If the value of $\int\limits_{1}^{2}{{{e}^{{{x}^{2}}}}dx}=a$then find the value of $\int\limits_{e}^{{{e}^{4}}}{\sqrt{\ln x}dx}$
(a) $2{{e}^{4}}-e-a$
(b) ${{e}^{4}}-a$
(c) $2{{e}^{4}}-a$
(d) ${{e}^{4}}-e$

Answer 1

Hint: First, before proceeding for this, we must solve the given integral which is $\int\limits_{1}^{2}{{{e}^{{{x}^{2}}}}dx}=a$by using the substitution method to get the value of a. Then, by using the substitution for the integral $\int\limits_{e}^{{{e}^{4}}}{\sqrt{\ln x}dx}$ as $\ln x=z$and then by solving and differentiating both sides, we get the value of integral.

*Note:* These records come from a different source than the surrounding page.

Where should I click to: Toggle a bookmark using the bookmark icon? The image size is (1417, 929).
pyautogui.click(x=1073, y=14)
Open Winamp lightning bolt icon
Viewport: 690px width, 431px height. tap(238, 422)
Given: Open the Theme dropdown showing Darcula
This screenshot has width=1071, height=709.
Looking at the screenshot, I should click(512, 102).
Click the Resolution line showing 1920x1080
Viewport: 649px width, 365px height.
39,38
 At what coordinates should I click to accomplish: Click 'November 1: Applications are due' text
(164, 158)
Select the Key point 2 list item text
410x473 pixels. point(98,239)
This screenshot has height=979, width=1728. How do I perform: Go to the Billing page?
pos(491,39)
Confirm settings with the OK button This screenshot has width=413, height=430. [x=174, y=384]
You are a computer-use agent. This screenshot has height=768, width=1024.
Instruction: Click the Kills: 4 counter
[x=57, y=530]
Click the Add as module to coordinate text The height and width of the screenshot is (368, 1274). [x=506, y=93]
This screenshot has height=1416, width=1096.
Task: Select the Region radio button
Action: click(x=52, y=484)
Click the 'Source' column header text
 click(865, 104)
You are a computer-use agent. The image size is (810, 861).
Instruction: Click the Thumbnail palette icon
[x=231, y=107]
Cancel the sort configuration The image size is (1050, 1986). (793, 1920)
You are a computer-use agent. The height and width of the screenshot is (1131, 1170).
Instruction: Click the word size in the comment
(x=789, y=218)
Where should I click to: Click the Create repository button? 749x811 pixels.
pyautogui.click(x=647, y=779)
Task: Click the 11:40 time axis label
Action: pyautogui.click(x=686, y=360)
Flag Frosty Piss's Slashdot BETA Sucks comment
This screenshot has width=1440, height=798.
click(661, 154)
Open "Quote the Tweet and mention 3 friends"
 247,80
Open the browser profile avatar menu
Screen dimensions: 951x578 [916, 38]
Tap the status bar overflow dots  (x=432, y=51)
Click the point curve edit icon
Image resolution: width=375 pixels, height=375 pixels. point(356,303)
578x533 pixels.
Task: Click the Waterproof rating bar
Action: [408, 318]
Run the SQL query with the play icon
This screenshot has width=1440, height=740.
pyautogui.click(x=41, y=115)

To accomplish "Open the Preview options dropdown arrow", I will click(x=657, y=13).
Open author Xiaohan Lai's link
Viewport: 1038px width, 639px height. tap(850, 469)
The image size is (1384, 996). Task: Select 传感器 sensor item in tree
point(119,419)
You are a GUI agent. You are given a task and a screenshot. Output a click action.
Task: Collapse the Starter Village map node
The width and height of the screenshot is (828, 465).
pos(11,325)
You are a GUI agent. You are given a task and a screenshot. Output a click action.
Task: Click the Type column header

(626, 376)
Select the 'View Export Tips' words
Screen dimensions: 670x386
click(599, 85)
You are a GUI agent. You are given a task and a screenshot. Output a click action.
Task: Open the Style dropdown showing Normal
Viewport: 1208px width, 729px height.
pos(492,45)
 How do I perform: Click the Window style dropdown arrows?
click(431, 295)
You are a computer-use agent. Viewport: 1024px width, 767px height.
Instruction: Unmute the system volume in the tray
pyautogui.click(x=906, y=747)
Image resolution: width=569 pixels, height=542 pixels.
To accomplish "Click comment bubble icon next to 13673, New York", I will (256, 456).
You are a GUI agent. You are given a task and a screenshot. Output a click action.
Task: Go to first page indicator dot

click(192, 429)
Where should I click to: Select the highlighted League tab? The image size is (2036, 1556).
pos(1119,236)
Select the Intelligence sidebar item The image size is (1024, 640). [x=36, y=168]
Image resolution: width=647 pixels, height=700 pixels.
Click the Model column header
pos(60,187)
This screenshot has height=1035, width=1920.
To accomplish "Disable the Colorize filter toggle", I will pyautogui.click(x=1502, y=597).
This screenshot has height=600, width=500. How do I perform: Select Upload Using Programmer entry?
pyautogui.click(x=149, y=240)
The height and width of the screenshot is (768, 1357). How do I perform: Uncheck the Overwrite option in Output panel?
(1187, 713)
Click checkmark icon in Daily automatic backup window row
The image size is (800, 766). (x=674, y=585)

Then, by using the integration by parts rule in which we have$\int{u\times vdx=}u\int{vdx}-\int{\dfrac{d}{dx}u}\times vdx$and by substituting the value of a, we get the value of integral which is required.

Complete step by step answer:
In this question, we are supposed to find the value of $\int\limits_{e}^{{{e}^{4}}}{\sqrt{\ln x}dx}$when the value of $\int\limits_{1}^{2}{{{e}^{{{x}^{2}}}}dx}=a$.
So, before proceeding for this, we must solve the given integral which is $\int\limits_{1}^{2}{{{e}^{{{x}^{2}}}}dx}=a$by using the substitution method as:
Suppose ${{x}^{2}}=t$ and then differentiating both sides, we get:
$\begin{align}
  & 2xdx=dt \\
 & \Rightarrow dx=\dfrac{dt}{2\sqrt{t}} \\
\end{align}$
Then, by substituting the value of dx and ${{x}^{2}}$ in the above integral, we get:
$\int\limits_{1}^{4}{\dfrac{{{e}^{t}}}{2\sqrt{t}}dt}=a$.....(i)
Now, by using the substitution for the integral $\int\limits_{e}^{{{e}^{4}}}{\sqrt{\ln x}dx}$ as $\ln x=z$and then by solving and differentiating both sides, we get:
$\begin{align}
  & x={{e}^{z}} \\
 & dx={{e}^{z}}dz \\
\end{align}$
Then, by substituting the value of dx and $\ln x=z$, we get the integral as:
$\int\limits_{1}^{4}{\sqrt{z}\centerdot {{e}^{z}}dz}$
Now, by using the integration by parts rule in which we have:
$\int{u\times vdx=}u\int{vdx}-\int{\dfrac{d}{dx}u}\times vdx$
Now, by using the above formula, we get:
$\begin{align}
  & \int\limits_{1}^{4}{\sqrt{z}\centerdot {{e}^{z}}dz}=\sqrt{z}\int\limits_{1}^{4}{{{e}^{z}}dz}-\int\limits_{1}^{4}{\dfrac{d}{dz}\sqrt{z}\times {{e}^{z}}dz} \\
 & \Rightarrow \int\limits_{1}^{4}{\sqrt{z}\centerdot {{e}^{z}}dz}=\left[ \sqrt{z}{{e}^{z}} \right]_{1}^{4}-\int\limits_{1}^{4}{\dfrac{1}{2\sqrt{z}}\times {{e}^{z}}dz} \\
\end{align}$
Now, b y using equation (i), we get the value of $\int\limits_{1}^{4}{\dfrac{1}{2\sqrt{z}}\times {{e}^{z}}dz}$as a, we get the above integral as:
$\begin{align}
  & \int\limits_{1}^{4}{\sqrt{z}\centerdot {{e}^{z}}dz}=\left[ \sqrt{4}{{e}^{4}}-\sqrt{1}e \right]-a \\
 & \Rightarrow \int\limits_{1}^{4}{\sqrt{z}\centerdot {{e}^{z}}dz}=2{{e}^{4}}-e-a \\
\end{align}$
So, we get the value of integral as $2{{e}^{4}}-e-a$.
Hence, option (a) is correct.

Note:
 Now, to solve these type of the questions we need to know some of the basics of differentiation so to get the answers correctly. So, the required formulas for the above question are:
$\begin{align}
  & \dfrac{d}{dx}{{e}^{x}}={{e}^{x}} \\
 & \dfrac{d}{dx}\sqrt{x}=\dfrac{1}{2\sqrt{x}} \\
\end{align}$